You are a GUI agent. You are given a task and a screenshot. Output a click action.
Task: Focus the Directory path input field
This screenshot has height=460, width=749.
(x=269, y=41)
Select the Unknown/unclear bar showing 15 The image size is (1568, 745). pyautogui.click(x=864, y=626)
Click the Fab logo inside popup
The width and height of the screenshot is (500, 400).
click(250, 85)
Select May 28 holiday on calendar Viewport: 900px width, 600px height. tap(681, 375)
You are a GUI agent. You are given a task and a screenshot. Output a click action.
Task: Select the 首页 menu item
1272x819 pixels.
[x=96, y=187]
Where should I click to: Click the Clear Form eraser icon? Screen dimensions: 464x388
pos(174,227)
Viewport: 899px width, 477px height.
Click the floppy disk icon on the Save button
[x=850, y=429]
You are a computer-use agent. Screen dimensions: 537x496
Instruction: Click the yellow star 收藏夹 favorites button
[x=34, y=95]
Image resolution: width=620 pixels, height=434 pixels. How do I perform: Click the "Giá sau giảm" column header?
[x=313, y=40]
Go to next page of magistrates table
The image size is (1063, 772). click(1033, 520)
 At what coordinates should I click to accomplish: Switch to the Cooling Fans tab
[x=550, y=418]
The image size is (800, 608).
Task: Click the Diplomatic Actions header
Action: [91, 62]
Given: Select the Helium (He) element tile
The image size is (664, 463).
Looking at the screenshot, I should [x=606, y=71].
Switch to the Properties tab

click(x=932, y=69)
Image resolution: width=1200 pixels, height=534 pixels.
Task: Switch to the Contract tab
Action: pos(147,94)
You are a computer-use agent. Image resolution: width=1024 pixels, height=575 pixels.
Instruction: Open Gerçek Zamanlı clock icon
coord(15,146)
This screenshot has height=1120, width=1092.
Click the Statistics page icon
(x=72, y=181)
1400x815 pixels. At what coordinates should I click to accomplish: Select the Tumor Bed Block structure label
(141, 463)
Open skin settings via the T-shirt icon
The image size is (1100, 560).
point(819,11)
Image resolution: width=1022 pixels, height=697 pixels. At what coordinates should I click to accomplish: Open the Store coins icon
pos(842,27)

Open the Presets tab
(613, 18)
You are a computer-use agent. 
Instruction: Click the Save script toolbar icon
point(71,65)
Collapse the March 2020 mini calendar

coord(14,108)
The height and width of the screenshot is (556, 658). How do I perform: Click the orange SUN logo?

◇ ◇ ◇ ◇ ◇ ◇ ◇

Each record above has to be set down again, exactly and completely.

- [RESULT]:
You are a GUI agent. You are given a task and a screenshot. Output a click action.
Task: Focus the Directory path input field
This screenshot has height=460, width=749.
(x=269, y=41)
Select the Unknown/unclear bar showing 15 The image size is (1568, 745). pyautogui.click(x=864, y=626)
Click the Fab logo inside popup
The width and height of the screenshot is (500, 400).
click(250, 85)
Select May 28 holiday on calendar Viewport: 900px width, 600px height. tap(681, 375)
You are a GUI agent. You are given a task and a screenshot. Output a click action.
Task: Select the 首页 menu item
1272x819 pixels.
[x=96, y=187]
Where should I click to: Click the Clear Form eraser icon? Screen dimensions: 464x388
pos(174,227)
Viewport: 899px width, 477px height.
Click the floppy disk icon on the Save button
[x=850, y=429]
You are a computer-use agent. Screen dimensions: 537x496
Instruction: Click the yellow star 收藏夹 favorites button
[x=34, y=95]
Image resolution: width=620 pixels, height=434 pixels. How do I perform: Click the "Giá sau giảm" column header?
[x=313, y=40]
Go to next page of magistrates table
The image size is (1063, 772). click(1033, 520)
 At what coordinates should I click to accomplish: Switch to the Cooling Fans tab
[x=550, y=418]
The image size is (800, 608).
Task: Click the Diplomatic Actions header
Action: [91, 62]
Given: Select the Helium (He) element tile
The image size is (664, 463).
Looking at the screenshot, I should [x=606, y=71].
Switch to the Properties tab

click(x=932, y=69)
Image resolution: width=1200 pixels, height=534 pixels.
Task: Switch to the Contract tab
Action: pos(147,94)
You are a computer-use agent. Image resolution: width=1024 pixels, height=575 pixels.
Instruction: Open Gerçek Zamanlı clock icon
coord(15,146)
This screenshot has height=1120, width=1092.
Click the Statistics page icon
(x=72, y=181)
1400x815 pixels. At what coordinates should I click to accomplish: Select the Tumor Bed Block structure label
(141, 463)
Open skin settings via the T-shirt icon
The image size is (1100, 560).
point(819,11)
Image resolution: width=1022 pixels, height=697 pixels. At what coordinates should I click to accomplish: Open the Store coins icon
pos(842,27)

Open the Presets tab
(613, 18)
You are a computer-use agent. 
Instruction: Click the Save script toolbar icon
point(71,65)
Collapse the March 2020 mini calendar

coord(14,108)
The height and width of the screenshot is (556, 658). How do I perform: Click the orange SUN logo?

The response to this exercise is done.